# Selection
______

New York City Taxi
The New York City Taxi & Limousine Commission provides a public data set about taxi rides in New York City from 2009 to 2019. This set is best used as a timeseries dataset.
Description of data
The dataset contains all information related to the time and location of pickup and drop-off as well as information on the drivers’ revenue. The data is organized by year and month and stored in HDFS in uncompressed type from year 2010 to 2013.
- The data takes about
116 GB
in text CSV format. - The storage path of the data in HDFS is
/data/nyc_taxi
Schema of trip data
The trip
dataset contains informations about taxi trip in New York City.
Each trip is represented by multiples fields:
Fields | Types | Descriptions |
---|---|---|
vendor_id | String | Verifone Transportation Systems (VTS), or Mobile Knowledge Systems Inc (CMT), implemented as part of the Technology Passenger Enhancements Project |
pickup_datetime | DateTime | the start time of the trip, mm-dd-yyyy hh24:mm:ss EDT |
dropoff_datetime | DateTime | the end time of the trip, mm-dd-yyyy hh24:mm:ss EDT |
passenger_count | Short | the number of passengers on the trip, default value is one |
trip_distance | Float | the trip distance measured by the taximeter in miles. |
pickup_longitude and pickup_latitude | Float | the GPS coordinates at the start of the trip |
rate_code | Short | the taximeter rate |
store_and_fwd_flag | Short | this flag indicates whether the trip record was held in vehicle memory before sending to the vendor (1= store and forward trip, 0= not a store and forward trip) |
dropoff_longitude and dropoff_latitude | Float | the GPS coordinates at the end of the trip |
trip_time_in_secs | Float | the trip time measured by the taximeter in seconds |
payment_type | String | the Cash or credit card. |
fare_amount | Float | the meter fare, it should include the Newark surcharge, in USD |
surcharge | Float | the extra fees, such as rush hour and overnight surcharges, in USD |
mta_tax | Float | the metropolitan commuter transportation mobility tax, in USD |
tip_amount | Float | the tip amount, in USD |
tolls_amount | Float | the total price paid for tolls, summed across all tolls for the trip, in USD |
total_amount | Float | all charges that are presented to the passenger at time of fare payment (includes tip for non-cash trips), in USD |
Hive Tables
The data from this original site being not standard enough, we have used a modified subset of this data from the University of Illinois Data Bank which generated a standardized dataset from 2010 to 2013 in which they split the trips and fares in two tables. This dataset is described here. We used these in order to create Hive tables of exploitable data.

______

# Information supplied

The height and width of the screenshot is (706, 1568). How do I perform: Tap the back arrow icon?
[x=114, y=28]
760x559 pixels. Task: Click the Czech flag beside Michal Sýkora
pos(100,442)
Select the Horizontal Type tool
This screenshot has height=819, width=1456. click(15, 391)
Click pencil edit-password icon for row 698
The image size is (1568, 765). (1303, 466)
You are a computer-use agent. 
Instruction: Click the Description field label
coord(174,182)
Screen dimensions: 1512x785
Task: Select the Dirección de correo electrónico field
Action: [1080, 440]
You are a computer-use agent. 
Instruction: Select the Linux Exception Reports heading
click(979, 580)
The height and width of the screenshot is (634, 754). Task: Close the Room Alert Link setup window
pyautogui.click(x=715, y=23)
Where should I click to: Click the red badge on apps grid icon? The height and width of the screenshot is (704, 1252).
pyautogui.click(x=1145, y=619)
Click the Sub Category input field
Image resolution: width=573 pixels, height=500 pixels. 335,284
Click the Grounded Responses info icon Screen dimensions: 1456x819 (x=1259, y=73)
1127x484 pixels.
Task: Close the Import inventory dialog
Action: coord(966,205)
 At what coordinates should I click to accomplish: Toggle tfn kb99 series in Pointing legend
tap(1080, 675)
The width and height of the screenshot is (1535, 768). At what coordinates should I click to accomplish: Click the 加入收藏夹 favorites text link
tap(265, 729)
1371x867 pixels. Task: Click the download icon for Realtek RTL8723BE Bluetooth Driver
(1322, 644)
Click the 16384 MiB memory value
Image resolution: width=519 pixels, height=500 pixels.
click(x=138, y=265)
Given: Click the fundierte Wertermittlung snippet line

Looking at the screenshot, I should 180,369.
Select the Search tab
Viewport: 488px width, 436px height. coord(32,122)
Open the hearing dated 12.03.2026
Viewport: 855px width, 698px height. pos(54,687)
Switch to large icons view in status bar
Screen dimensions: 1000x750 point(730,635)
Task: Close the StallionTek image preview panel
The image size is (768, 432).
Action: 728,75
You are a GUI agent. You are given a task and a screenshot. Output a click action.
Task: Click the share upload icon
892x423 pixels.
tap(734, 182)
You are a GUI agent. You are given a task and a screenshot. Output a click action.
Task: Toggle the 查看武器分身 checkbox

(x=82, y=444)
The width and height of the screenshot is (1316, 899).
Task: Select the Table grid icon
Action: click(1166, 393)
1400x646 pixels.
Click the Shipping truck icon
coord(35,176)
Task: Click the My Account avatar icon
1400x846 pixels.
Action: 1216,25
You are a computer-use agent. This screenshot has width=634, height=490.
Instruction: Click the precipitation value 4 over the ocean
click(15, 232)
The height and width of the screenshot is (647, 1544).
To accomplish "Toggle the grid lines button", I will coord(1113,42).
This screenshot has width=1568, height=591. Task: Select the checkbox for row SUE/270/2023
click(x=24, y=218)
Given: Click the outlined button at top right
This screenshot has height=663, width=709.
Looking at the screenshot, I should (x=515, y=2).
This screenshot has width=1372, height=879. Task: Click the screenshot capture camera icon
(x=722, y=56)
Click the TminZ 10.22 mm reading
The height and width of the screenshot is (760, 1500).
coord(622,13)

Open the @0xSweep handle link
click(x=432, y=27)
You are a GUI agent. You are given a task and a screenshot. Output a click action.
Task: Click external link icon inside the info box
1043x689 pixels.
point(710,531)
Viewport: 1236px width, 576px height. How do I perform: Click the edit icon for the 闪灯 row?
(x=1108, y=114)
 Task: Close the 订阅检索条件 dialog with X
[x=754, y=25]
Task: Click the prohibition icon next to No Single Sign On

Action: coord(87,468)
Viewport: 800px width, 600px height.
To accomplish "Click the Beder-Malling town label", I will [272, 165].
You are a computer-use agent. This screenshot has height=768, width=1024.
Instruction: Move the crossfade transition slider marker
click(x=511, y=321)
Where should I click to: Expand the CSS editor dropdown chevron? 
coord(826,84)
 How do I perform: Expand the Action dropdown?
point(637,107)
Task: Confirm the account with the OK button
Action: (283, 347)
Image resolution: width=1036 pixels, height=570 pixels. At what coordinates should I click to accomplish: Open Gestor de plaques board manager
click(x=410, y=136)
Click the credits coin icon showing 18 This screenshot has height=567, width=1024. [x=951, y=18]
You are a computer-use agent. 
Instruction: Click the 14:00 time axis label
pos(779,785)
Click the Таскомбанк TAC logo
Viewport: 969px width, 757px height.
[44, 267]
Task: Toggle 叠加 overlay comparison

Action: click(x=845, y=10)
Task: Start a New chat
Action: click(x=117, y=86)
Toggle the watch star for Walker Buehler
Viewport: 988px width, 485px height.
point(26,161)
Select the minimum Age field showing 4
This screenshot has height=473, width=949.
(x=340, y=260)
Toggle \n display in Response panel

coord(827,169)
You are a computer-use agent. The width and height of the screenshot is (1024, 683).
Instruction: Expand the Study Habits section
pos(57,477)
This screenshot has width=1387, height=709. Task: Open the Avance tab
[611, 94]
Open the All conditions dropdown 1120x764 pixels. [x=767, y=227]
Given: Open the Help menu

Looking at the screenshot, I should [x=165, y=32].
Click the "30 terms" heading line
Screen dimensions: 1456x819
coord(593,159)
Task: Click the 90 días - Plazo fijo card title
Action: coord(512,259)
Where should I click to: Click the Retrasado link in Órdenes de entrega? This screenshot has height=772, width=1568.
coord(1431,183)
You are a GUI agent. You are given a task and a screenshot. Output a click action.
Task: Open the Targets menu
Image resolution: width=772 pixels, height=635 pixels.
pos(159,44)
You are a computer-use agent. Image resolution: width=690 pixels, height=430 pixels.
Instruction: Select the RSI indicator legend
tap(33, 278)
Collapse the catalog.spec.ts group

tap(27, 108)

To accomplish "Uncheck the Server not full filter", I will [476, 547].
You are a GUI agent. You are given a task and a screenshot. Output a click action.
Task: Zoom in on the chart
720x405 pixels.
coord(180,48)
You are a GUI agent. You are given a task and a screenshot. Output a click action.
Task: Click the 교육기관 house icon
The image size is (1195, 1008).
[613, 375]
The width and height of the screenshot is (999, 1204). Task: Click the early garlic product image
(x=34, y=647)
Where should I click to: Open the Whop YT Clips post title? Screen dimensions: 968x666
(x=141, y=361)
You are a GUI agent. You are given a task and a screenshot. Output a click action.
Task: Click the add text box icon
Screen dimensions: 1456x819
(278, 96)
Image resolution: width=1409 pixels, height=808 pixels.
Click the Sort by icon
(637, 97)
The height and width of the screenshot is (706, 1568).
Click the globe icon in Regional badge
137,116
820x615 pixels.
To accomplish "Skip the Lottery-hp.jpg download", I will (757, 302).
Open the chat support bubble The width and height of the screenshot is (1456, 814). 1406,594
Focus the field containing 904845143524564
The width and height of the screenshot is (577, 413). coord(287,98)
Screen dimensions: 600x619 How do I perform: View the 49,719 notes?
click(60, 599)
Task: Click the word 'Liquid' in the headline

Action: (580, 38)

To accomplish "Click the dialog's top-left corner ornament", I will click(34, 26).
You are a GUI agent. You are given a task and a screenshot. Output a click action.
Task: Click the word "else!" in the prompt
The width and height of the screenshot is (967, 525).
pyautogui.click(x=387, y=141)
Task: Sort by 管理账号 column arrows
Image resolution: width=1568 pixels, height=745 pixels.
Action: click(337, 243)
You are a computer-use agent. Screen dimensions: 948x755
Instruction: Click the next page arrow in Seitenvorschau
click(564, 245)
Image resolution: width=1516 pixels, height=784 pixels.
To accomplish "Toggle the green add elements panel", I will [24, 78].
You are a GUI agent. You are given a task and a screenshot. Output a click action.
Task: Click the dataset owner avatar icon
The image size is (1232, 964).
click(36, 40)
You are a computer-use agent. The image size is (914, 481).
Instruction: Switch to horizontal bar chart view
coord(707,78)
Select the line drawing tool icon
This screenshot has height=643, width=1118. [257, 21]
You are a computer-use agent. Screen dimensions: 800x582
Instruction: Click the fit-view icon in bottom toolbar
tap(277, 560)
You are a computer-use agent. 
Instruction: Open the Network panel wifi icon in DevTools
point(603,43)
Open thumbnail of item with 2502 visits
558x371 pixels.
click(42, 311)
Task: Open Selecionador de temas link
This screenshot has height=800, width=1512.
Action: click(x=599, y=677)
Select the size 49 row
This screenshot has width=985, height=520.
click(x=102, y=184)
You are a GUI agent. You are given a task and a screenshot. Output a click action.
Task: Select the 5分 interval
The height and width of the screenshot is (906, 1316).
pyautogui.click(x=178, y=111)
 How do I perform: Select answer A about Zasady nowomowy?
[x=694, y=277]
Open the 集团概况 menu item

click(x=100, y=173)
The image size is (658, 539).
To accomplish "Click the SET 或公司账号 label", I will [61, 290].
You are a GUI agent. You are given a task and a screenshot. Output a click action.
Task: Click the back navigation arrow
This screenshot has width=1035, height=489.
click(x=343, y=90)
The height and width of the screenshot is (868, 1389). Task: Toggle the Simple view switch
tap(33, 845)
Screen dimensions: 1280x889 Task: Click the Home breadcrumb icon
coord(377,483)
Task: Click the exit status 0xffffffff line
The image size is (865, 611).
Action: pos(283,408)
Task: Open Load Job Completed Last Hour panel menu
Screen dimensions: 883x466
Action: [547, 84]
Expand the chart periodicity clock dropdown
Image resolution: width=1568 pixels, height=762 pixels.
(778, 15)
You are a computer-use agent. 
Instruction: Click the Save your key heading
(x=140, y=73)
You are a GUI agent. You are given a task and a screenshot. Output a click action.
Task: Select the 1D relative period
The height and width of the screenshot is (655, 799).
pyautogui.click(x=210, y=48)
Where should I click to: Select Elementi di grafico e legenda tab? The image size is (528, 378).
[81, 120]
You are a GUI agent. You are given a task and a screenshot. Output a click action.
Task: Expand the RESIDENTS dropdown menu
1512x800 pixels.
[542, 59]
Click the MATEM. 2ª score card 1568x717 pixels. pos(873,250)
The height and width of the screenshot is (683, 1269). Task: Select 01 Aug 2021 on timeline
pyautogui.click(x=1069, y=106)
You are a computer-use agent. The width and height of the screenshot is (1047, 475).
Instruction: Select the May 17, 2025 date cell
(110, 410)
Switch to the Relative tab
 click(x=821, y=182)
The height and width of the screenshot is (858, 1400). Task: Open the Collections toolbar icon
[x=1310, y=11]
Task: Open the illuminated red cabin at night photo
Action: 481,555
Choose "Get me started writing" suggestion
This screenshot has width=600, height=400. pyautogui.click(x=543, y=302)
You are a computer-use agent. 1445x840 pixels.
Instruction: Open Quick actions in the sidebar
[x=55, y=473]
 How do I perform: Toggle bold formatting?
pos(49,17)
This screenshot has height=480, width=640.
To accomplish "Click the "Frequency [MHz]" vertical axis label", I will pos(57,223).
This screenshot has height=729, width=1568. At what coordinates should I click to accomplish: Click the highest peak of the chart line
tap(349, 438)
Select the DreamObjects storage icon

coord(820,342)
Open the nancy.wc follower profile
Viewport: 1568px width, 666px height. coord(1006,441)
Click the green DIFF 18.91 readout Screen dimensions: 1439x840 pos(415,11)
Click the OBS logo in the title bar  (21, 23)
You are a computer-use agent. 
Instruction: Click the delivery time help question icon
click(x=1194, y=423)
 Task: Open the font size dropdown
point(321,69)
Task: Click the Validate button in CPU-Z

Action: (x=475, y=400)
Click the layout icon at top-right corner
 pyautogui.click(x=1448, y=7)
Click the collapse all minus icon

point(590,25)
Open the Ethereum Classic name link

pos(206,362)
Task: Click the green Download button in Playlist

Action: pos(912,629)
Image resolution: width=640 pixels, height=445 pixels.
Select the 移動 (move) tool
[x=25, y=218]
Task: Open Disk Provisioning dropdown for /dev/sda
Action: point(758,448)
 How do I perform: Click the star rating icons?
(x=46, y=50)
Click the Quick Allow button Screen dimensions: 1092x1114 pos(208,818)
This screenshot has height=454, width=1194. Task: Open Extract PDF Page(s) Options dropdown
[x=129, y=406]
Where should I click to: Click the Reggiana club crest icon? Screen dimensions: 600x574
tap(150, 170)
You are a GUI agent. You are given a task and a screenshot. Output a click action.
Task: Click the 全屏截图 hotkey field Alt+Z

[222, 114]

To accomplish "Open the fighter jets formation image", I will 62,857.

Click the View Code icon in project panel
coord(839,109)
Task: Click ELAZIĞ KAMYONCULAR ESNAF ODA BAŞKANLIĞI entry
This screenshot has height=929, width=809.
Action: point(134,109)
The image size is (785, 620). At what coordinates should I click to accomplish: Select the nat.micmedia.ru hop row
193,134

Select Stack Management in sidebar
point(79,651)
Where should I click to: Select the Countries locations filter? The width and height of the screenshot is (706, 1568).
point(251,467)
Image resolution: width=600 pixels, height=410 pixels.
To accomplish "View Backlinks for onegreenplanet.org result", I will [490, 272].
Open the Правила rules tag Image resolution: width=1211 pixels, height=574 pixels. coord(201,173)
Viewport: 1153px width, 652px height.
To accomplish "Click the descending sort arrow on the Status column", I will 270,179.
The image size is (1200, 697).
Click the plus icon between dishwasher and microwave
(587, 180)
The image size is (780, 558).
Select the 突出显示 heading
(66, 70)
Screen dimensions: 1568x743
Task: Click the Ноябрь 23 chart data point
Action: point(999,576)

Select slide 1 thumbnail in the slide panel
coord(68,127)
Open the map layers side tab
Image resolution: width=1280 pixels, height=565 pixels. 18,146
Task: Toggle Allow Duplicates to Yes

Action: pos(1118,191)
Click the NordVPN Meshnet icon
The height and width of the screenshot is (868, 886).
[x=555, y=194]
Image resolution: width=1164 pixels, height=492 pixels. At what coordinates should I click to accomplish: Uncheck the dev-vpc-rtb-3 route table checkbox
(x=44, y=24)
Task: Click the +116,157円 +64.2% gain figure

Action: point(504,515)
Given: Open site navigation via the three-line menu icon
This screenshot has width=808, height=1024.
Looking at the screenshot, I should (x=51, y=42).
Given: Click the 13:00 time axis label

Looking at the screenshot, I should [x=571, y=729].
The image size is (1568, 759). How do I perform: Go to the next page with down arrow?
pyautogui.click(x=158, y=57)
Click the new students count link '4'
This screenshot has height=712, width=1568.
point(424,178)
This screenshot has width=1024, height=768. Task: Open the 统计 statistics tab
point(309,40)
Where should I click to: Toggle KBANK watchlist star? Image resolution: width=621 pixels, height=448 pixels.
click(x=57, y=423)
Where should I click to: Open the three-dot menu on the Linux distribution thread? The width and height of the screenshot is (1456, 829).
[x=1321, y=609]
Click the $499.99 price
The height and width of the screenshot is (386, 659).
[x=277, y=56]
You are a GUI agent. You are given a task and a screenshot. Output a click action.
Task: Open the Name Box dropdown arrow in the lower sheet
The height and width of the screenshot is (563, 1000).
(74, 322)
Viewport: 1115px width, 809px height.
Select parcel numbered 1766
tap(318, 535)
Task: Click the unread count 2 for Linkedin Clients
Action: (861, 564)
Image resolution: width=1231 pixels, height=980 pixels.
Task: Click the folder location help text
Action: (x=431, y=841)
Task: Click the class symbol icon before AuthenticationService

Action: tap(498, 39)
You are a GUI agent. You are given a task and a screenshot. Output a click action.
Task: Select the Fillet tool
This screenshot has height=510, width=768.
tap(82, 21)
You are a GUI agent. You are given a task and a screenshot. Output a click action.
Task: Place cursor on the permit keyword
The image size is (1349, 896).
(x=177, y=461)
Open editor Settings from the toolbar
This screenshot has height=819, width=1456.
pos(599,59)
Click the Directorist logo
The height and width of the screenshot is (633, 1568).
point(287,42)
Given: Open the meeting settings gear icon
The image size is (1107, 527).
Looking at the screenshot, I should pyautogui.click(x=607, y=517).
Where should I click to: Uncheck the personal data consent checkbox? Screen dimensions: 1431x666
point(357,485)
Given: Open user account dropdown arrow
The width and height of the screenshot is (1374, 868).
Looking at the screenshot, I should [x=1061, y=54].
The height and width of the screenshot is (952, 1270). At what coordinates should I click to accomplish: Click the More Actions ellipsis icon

______

# Set problem A
Please reproduce everything in the taxi dataset text from "Description of data" down to "2010 to 2013.", substituting "earnings" for "revenue".
# Set problem B
Express the records from the line containing "Task: Click the +116,157円 +64.2% gain figure" down to the line containing "(x=177, y=461)", both included, as a Markdown table with the columns Row and Line. Number the rows and leave out blank lines.
The taxi dataset text and the records are two unrelated sets of material.

# Exercise answer A
Description of data
The dataset contains all information related to the time and location of pickup and drop-off as well as information on the drivers’ earnings. The data is organized by year and month and stored in HDFS in uncompressed type from year 2010 to 2013.

# Exercise answer B
| Row | Line |
|---|---|
| 1 | Task: Click the +116,157円 +64.2% gain figure |
| 2 | Action: point(504,515) |
| 3 | Given: Open site navigation via the three-line menu icon |
| 4 | This screenshot has width=808, height=1024. |
| 5 | Looking at the screenshot, I should (x=51, y=42). |
| 6 | Given: Click the 13:00 time axis label |
| 7 | Looking at the screenshot, I should [x=571, y=729]. |
| 8 | The image size is (1568, 759). How do I perform: Go to the next page with down arrow? |
| 9 | pyautogui.click(x=158, y=57) |
| 10 | Click the new students count link '4' |
| 11 | This screenshot has height=712, width=1568. |
| 12 | point(424,178) |
| 13 | This screenshot has width=1024, height=768. Task: Open the 统计 statistics tab |
| 14 | point(309,40) |
| 15 | Where should I click to: Toggle KBANK watchlist star? Image resolution: width=621 pixels, height=448 pixels. |
| 16 | click(x=57, y=423) |
| 17 | Where should I click to: Open the three-dot menu on the Linux distribution thread? The width and height of the screenshot is (1456, 829). |
| 18 | [x=1321, y=609] |
| 19 | Click the $499.99 price |
| 20 | The height and width of the screenshot is (386, 659). |
| 21 | [x=277, y=56] |
| 22 | You are a GUI agent. You are given a task and a screenshot. Output a click action. |
| 23 | Task: Open the Name Box dropdown arrow in the lower sheet |
| 24 | The height and width of the screenshot is (563, 1000). |
| 25 | (74, 322) |
| 26 | Viewport: 1115px width, 809px height. |
| 27 | Select parcel numbered 1766 |
| 28 | tap(318, 535) |
| 29 | Task: Click the unread count 2 for Linkedin Clients |
| 30 | Action: (861, 564) |
| 31 | Image resolution: width=1231 pixels, height=980 pixels. |
| 32 | Task: Click the folder location help text |
| 33 | Action: (x=431, y=841) |
| 34 | Task: Click the class symbol icon before AuthenticationService |
| 35 | Action: tap(498, 39) |
| 36 | You are a GUI agent. You are given a task and a screenshot. Output a click action. |
| 37 | Task: Select the Fillet tool |
| 38 | This screenshot has height=510, width=768. |
| 39 | tap(82, 21) |
| 40 | You are a GUI agent. You are given a task and a screenshot. Output a click action. |
| 41 | Task: Place cursor on the permit keyword |
| 42 | The image size is (1349, 896). |
| 43 | (x=177, y=461) |